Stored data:
=== Section Start ===

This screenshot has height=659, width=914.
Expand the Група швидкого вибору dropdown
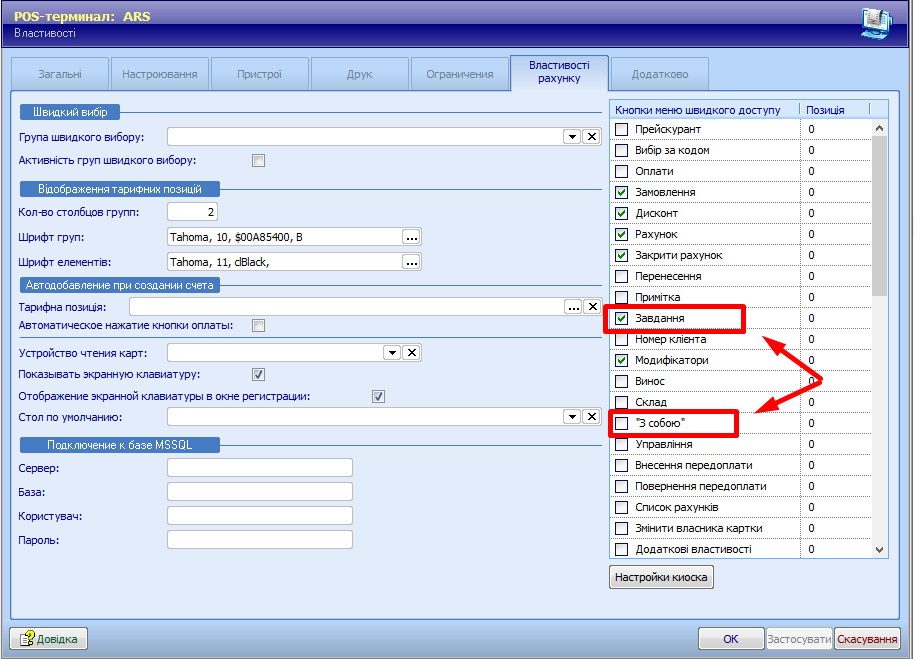pos(572,137)
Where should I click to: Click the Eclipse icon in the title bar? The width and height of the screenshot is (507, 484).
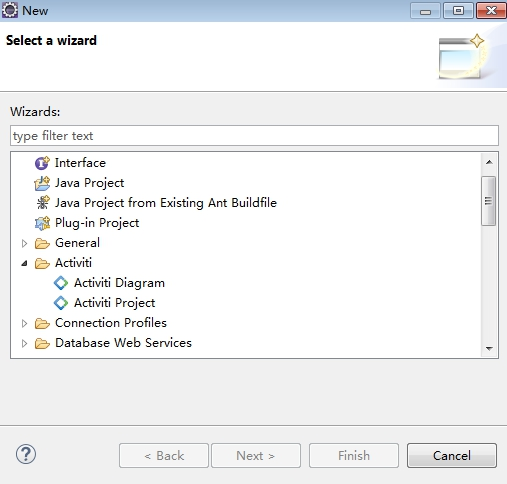point(10,10)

=== Section End ===

**EXERCISE:** From the line containing "Where should I" to the last line of the entries, output every line exactly as written, but leave out the pictures.

**YOUR SOLUTION:**
Where should I click to: Click the Eclipse icon in the title bar? The width and height of the screenshot is (507, 484).
point(10,10)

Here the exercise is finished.